SFG 1 Resources – What is a Spiritual Ideal?

What Is A Spiritual Ideal?

(Posted on: May4, 2014 by David McMillin)

[NOTE: While serving as mentor for an online version of "A Search For God" study group and working on the Ideals lesson, a study a participant shared some reflections on the meaning of ideals, but also some confusion culminating in the question: “Please identify what are Spiritual Ideals.”  Here is my reply. – David McMillin]


Thanks for your comments and request.  

First let's consider this definition of “ideal” from the ASFG text:

"An ideal is something beyond and above us toward which we build."  (ASFG)

Notice the association of an ideal with building, for we will be pursuing that topic in the next lesson on Faith.

When defining an ideal, terms like “standard,” “pattern,” and “measure” are commonly used.  That the standard should be beyond and above suggests a spiritual origin – hence the term “spiritual ideal.”  When used in the singular (ideal), we are usually speaking of a spiritual ideal.  When used in the plural (ideals), it is typically inclusive of mental and physical ideals as discussed below.

The ideal cannot be made by mortals, but must be of the spiritual nature that has its foundation in Truth, in God.  Know the first principles: 'The gift of God to man is an individual soul, which may be one with Him, and that may know itself to be one with Him and yet individual in itself, with the attributes of the Whole, yet not the Whole.' (262-11)

“Such must be the concept, or the ideal, whether of the imaginative, the mental, the physical, or the spiritual body.” (ASFG)

Thus we have an explanation of ideals – spiritual, mental, and physical – that are based upon a standard or pattern that we have been exploring in the first two lessons: Cooperation and Know Thyself.

The “gift” that we are given as souls is called WILL.  It is WILL that allows us to be individuals.  It is WILL that allows us to be in relationship with our Creator as equals – as partners and co-creators with God.  

Working with ideals is the means by which WILL can used constructively in COOPERATION with God.  That is the basis for the relationship in which we come to know ourselves as spiritual beings.

If we did not have WILL, we would not need ideals.  We could just be programmed to do whatever God wants.  But that would not be the level of companionship (relationship as equals) that God desires.  So the challenge is to learn to use WILL constructively.

- - -

Exercise aim
Continue the piece on spiritual ideals, picking up after its last sentence.

Recorded information
- - -

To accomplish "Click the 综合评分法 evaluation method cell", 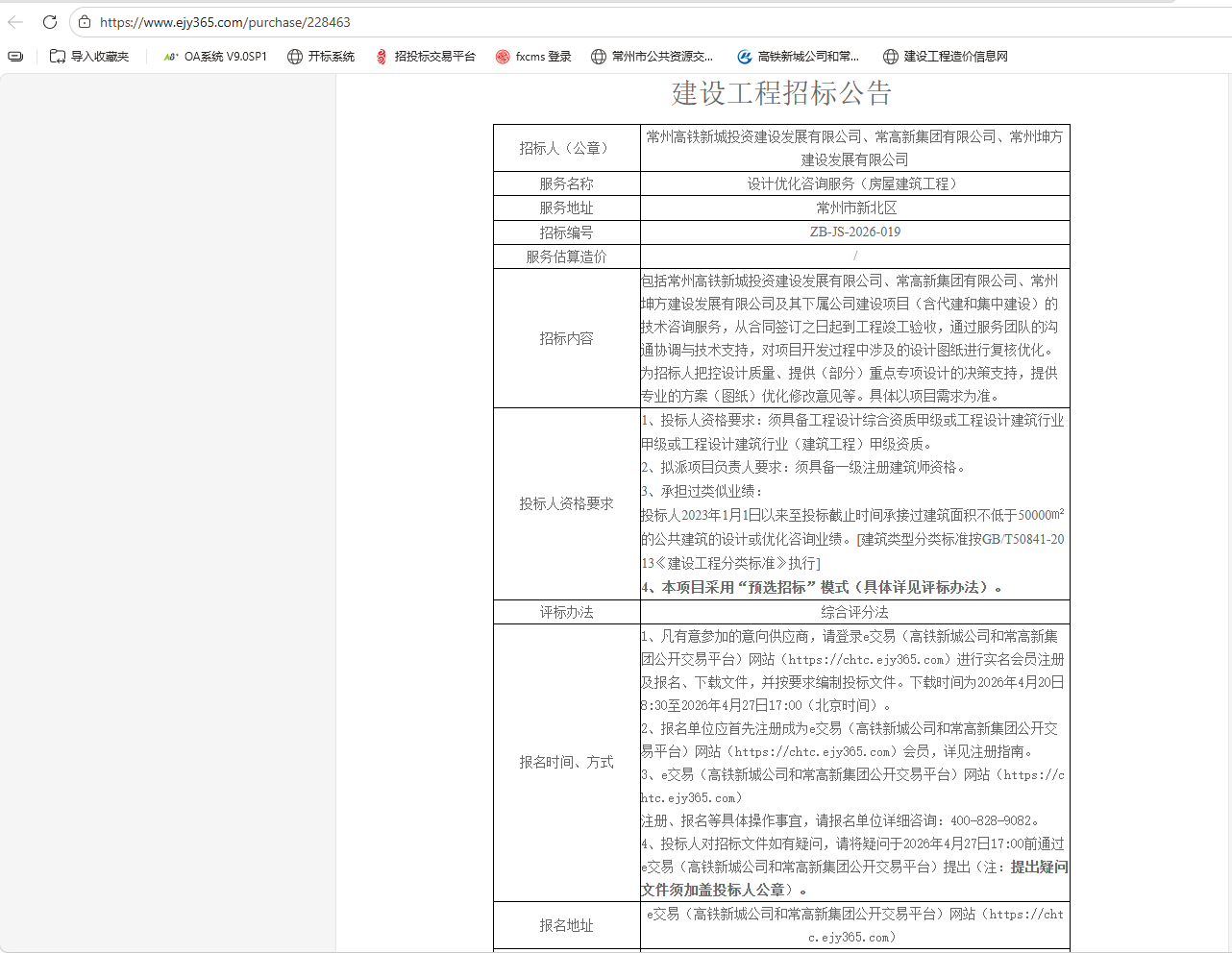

- - -

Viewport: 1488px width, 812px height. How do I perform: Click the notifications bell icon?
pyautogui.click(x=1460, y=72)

- - -

Exercise answer
The spiritual ideal is that which is the highest pattern or standard by which we can measure the use of WILL.  For some individuals the spiritual ideal is a person who exemplifies the highest that we can strive for (such as Jesus, Buddha, etc).  For others the highest ideal may be a spiritual attribute such  as Love.  And so forth, as laid out in the “Ideals Exercise” resource for this lesson.

Some people aim pretty low when choosing an ideal.  For example, if the highest standard by which to measure one's life is simply the physical/material side of life (such as money and possessions or survival of the fittest), then life will eventually become shallow and meaningless – even destructive.  That is not to say that the physical/material side of life is bad or to be ignored – that is why “physical ideals” are important.  A physical ideal is simply the spiritual ideal applied at the level of our physical behaviors and activities.

Some people mistakenly use their own “ideas” as the ultimate standard of truth by which to measure the meaning and value of life.  Such ideas may be associated with religious traditions (theologies, creeds, etc) or philosophies.  We see this with some of the religious extremists active in the world today who use ideas (such as “holy war”) as the standard by which to live.  Again, nothing wrong with using the mind to build a meaningful life, but are our personal thoughts and ideas the ultimate standard by which we can measure our existence?  This is the distinction between ideas and ideals.  Mental ideals  are based on the spiritual ideal and are the basis for how we think and the mental attitudes we hold toward ourselves, others, and the world.

Because our earthly consciousness is innately three dimensional (spiritual, mental, and physical), we need mental and physical ideals – standards of thought and action.  But those ideals must be attuned to a higher spiritual standard “beyond and above” or else our efforts fall short and we fail in our Search For God.  Hence the need of a spiritual ideal to guide us.  

“From the physical, mental, and spiritual viewpoints our ideals are patterns by which we endeavor to shape our lives.  We must understand the meaning of “The Oneness” and merge our physical and mental ideals with the spiritual ideal of the soul.”  (ASFG)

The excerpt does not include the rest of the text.